*Exercise passage*.
++++

Edwin Young and Florence Crapper had married in a civil ceremony registered at Manchester in 1897. They would have at least two children - a daughter and son who, in the custom of the times, they named Florence and Edwin. When the census was taken in 1901, the family was living in Longsight and Mr Young was earning his living as letterpress printer. It's not known what happened to the family over the following few years but, by the time Edwin joined the army, they had moved to Denbigh Villa, Chester Road, Norbury Moor, Hazel Grove.
Edwin will have been conscripted into the army when he became 18 and was assigned to one of the Training Reserve Battalions (service number 42012). A few weeks later, he will have gone overseas and attached to the Borderers.
On 11 October 1918, the Battalion moved into the front line, relieving the 2nd Battalion, Leinster Regiment near the Belgian village of Ledgehem. They would spend two days here and, on the 12th, had five soldiers wounded by German artillery shelling in retaliation for a British gas attack on their lines. The next day, the Battalion's War Diary also records heavy enemy shelling.

++++

*Data records*.
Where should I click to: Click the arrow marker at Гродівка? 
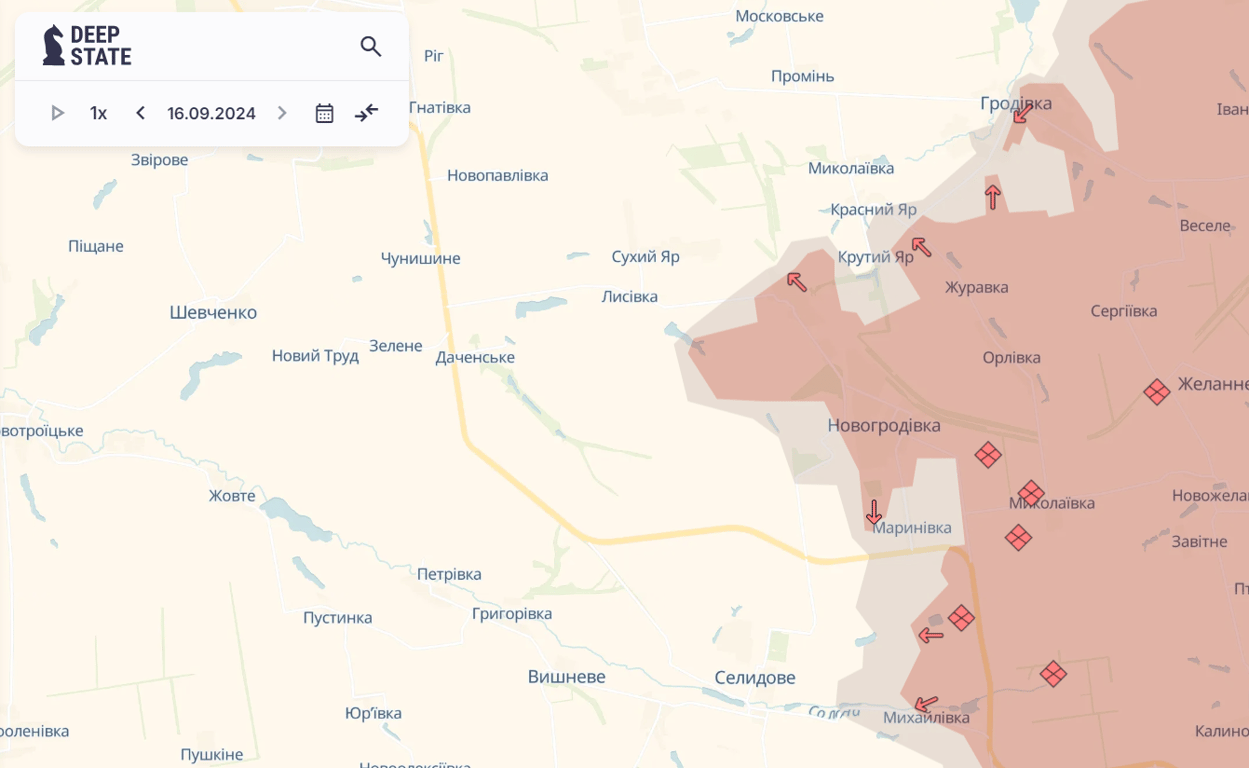[x=1019, y=113]
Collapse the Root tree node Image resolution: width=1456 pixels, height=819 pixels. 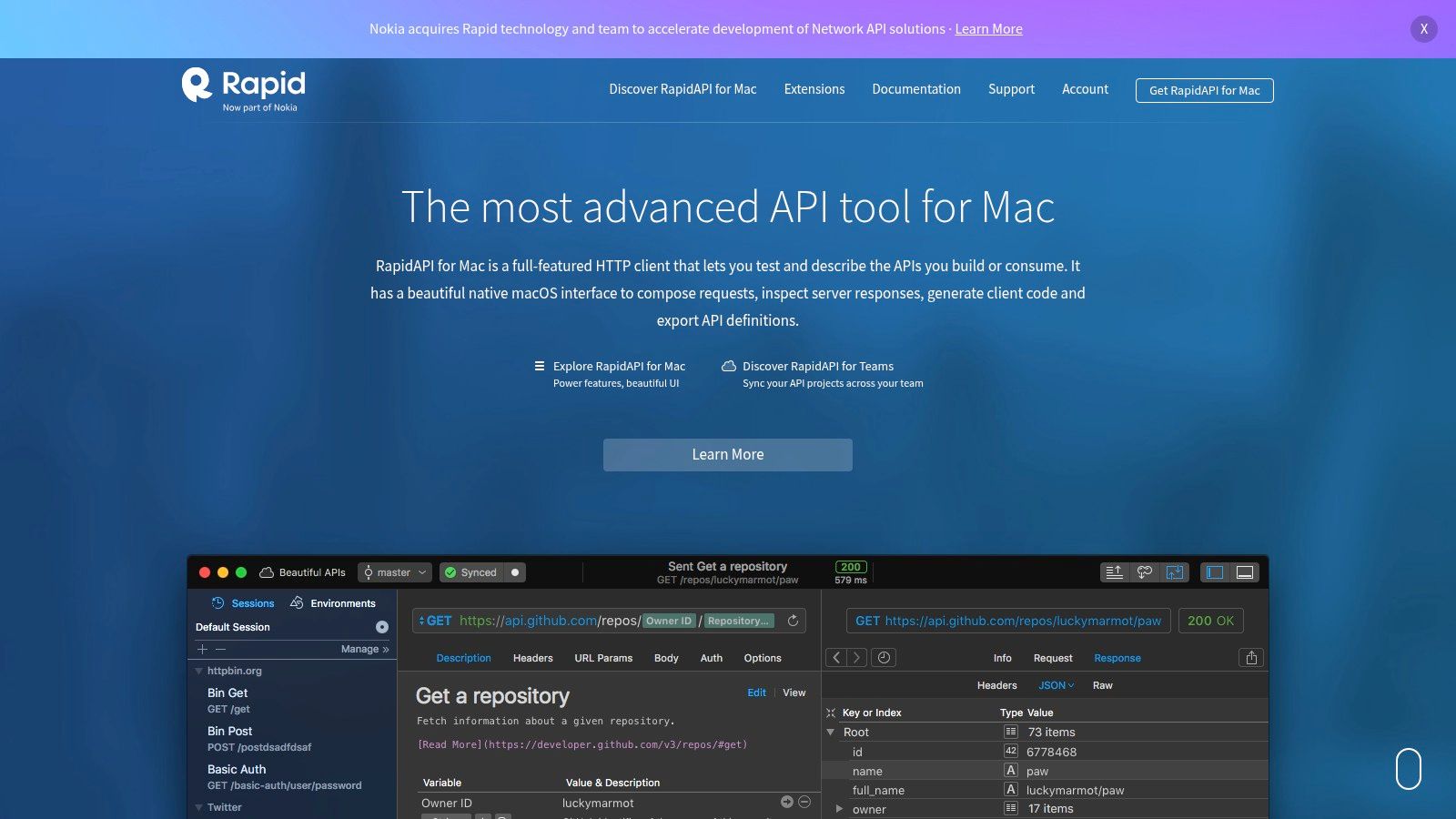[830, 732]
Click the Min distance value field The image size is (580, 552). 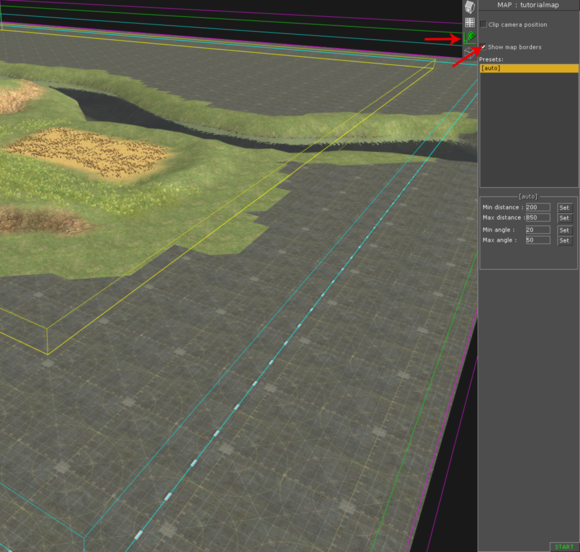538,207
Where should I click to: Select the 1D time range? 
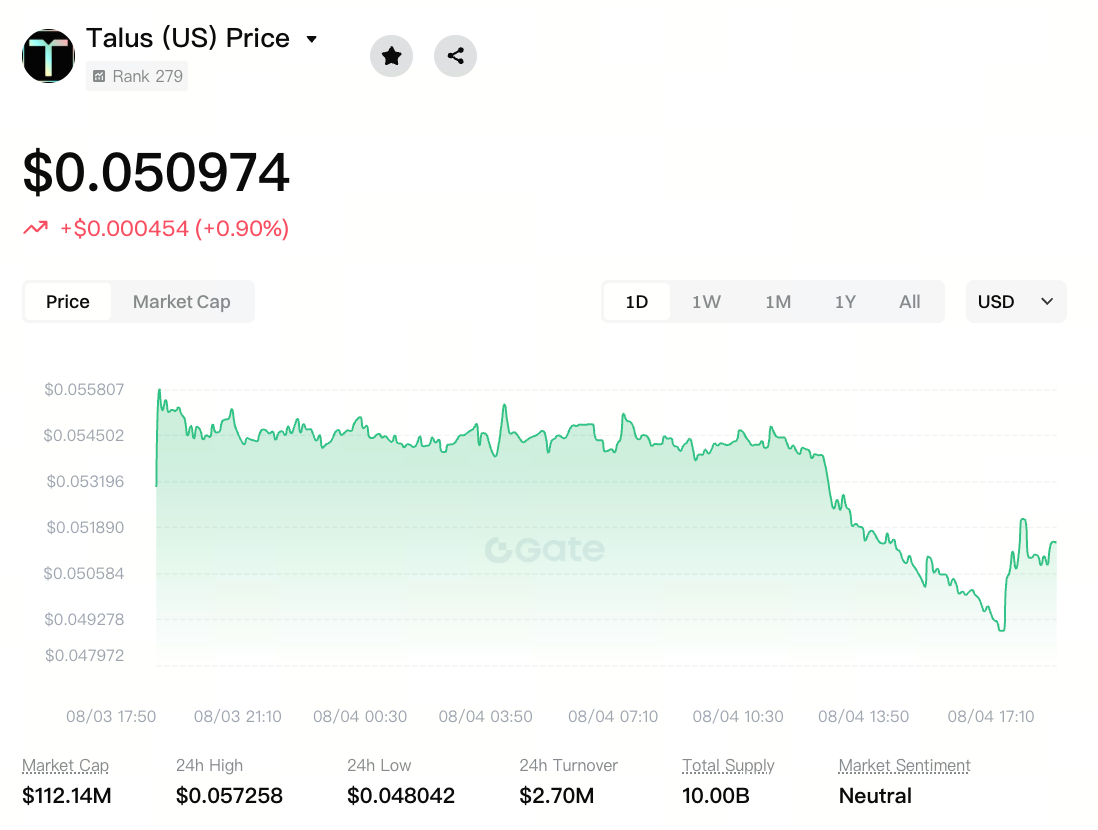coord(637,302)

++++

*Tasks and exercises*.
• a. List each part of the family's address at the time Edwin joined the army, as the passage on the Young family gives it.
• b. Print the passage on the Young family word for word, beginning at the words "Edwin will have" and stopping after the words "to the Borderers.".
The material has no connection to the passage on the Young family.

*Answers to the tasks*.
• a.
Denbigh Villa
Chester Road
Norbury Moor
Hazel Grove

• b.
Edwin will have been conscripted into the army when he became 18 and was assigned to one of the Training Reserve Battalions (service number 42012). A few weeks later, he will have gone overseas and attached to the Borderers.